## EXERCISE INSTRUCTIONS
Transcribe all the data, leaving each word as it is.

[Saved data entries]
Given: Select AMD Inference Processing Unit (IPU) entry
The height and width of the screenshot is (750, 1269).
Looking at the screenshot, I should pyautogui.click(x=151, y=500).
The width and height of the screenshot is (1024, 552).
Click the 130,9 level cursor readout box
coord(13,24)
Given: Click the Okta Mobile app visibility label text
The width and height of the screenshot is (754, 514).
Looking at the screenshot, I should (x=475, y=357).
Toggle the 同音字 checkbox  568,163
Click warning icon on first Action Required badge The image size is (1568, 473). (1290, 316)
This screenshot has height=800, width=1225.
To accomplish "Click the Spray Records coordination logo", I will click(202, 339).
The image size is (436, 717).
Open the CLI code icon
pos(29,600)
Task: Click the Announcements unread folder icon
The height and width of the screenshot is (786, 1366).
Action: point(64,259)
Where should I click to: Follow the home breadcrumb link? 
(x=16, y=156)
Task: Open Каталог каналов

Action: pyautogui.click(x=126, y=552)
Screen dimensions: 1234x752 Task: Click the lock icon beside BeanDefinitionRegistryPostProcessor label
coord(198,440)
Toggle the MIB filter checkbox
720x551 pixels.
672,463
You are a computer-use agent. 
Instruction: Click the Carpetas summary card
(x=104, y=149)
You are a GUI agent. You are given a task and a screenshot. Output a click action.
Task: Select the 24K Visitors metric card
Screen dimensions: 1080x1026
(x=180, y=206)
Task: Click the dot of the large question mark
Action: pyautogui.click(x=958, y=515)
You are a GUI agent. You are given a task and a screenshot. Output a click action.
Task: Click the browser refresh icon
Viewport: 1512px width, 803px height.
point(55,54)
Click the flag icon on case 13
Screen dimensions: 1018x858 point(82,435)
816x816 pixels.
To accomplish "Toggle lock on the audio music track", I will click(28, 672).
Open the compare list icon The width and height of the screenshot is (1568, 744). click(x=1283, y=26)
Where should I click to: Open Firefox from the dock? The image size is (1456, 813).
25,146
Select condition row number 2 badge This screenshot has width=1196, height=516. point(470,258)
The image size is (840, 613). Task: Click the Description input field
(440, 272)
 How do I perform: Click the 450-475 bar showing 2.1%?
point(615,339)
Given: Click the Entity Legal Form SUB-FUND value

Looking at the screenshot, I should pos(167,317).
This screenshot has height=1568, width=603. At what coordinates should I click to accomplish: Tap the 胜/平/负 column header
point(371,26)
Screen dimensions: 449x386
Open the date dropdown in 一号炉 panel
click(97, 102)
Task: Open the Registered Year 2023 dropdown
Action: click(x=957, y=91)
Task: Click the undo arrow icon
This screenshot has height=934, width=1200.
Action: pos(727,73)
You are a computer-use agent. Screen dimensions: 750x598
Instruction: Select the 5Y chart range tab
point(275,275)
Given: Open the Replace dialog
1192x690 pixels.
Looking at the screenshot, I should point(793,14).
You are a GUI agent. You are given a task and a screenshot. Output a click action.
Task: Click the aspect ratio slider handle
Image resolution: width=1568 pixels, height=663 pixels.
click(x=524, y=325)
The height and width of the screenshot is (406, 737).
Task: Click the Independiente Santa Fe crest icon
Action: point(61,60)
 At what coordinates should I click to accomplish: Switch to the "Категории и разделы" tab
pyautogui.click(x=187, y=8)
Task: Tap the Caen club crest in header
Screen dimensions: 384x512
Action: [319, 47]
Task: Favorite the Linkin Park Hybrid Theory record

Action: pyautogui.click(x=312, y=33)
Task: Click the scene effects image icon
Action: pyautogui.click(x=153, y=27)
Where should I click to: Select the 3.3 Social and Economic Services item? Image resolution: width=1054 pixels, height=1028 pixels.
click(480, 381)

## ANSWER
Given: Select AMD Inference Processing Unit (IPU) entry
The height and width of the screenshot is (750, 1269).
Looking at the screenshot, I should pyautogui.click(x=151, y=500).
The width and height of the screenshot is (1024, 552).
Click the 130,9 level cursor readout box
coord(13,24)
Given: Click the Okta Mobile app visibility label text
The width and height of the screenshot is (754, 514).
Looking at the screenshot, I should (x=475, y=357).
Toggle the 同音字 checkbox  568,163
Click warning icon on first Action Required badge The image size is (1568, 473). (1290, 316)
This screenshot has height=800, width=1225.
To accomplish "Click the Spray Records coordination logo", I will click(202, 339).
The image size is (436, 717).
Open the CLI code icon
pos(29,600)
Task: Click the Announcements unread folder icon
The height and width of the screenshot is (786, 1366).
Action: point(64,259)
Where should I click to: Follow the home breadcrumb link? 
(x=16, y=156)
Task: Open Каталог каналов

Action: pyautogui.click(x=126, y=552)
Screen dimensions: 1234x752 Task: Click the lock icon beside BeanDefinitionRegistryPostProcessor label
coord(198,440)
Toggle the MIB filter checkbox
720x551 pixels.
672,463
You are a computer-use agent. 
Instruction: Click the Carpetas summary card
(x=104, y=149)
You are a GUI agent. You are given a task and a screenshot. Output a click action.
Task: Select the 24K Visitors metric card
Screen dimensions: 1080x1026
(x=180, y=206)
Task: Click the dot of the large question mark
Action: pyautogui.click(x=958, y=515)
You are a GUI agent. You are given a task and a screenshot. Output a click action.
Task: Click the browser refresh icon
Viewport: 1512px width, 803px height.
point(55,54)
Click the flag icon on case 13
Screen dimensions: 1018x858 point(82,435)
816x816 pixels.
To accomplish "Toggle lock on the audio music track", I will click(28, 672).
Open the compare list icon The width and height of the screenshot is (1568, 744). click(x=1283, y=26)
Where should I click to: Open Firefox from the dock? The image size is (1456, 813).
25,146
Select condition row number 2 badge This screenshot has width=1196, height=516. point(470,258)
The image size is (840, 613). Task: Click the Description input field
(440, 272)
 How do I perform: Click the 450-475 bar showing 2.1%?
point(615,339)
Given: Click the Entity Legal Form SUB-FUND value

Looking at the screenshot, I should pos(167,317).
This screenshot has height=1568, width=603. At what coordinates should I click to accomplish: Tap the 胜/平/负 column header
point(371,26)
Screen dimensions: 449x386
Open the date dropdown in 一号炉 panel
click(97, 102)
Task: Open the Registered Year 2023 dropdown
Action: click(x=957, y=91)
Task: Click the undo arrow icon
This screenshot has height=934, width=1200.
Action: pos(727,73)
You are a computer-use agent. Screen dimensions: 750x598
Instruction: Select the 5Y chart range tab
point(275,275)
Given: Open the Replace dialog
1192x690 pixels.
Looking at the screenshot, I should point(793,14).
You are a GUI agent. You are given a task and a screenshot. Output a click action.
Task: Click the aspect ratio slider handle
Image resolution: width=1568 pixels, height=663 pixels.
click(x=524, y=325)
The height and width of the screenshot is (406, 737).
Task: Click the Independiente Santa Fe crest icon
Action: point(61,60)
 At what coordinates should I click to accomplish: Switch to the "Категории и разделы" tab
pyautogui.click(x=187, y=8)
Task: Tap the Caen club crest in header
Screen dimensions: 384x512
Action: [319, 47]
Task: Favorite the Linkin Park Hybrid Theory record

Action: pyautogui.click(x=312, y=33)
Task: Click the scene effects image icon
Action: pyautogui.click(x=153, y=27)
Where should I click to: Select the 3.3 Social and Economic Services item? Image resolution: width=1054 pixels, height=1028 pixels.
click(480, 381)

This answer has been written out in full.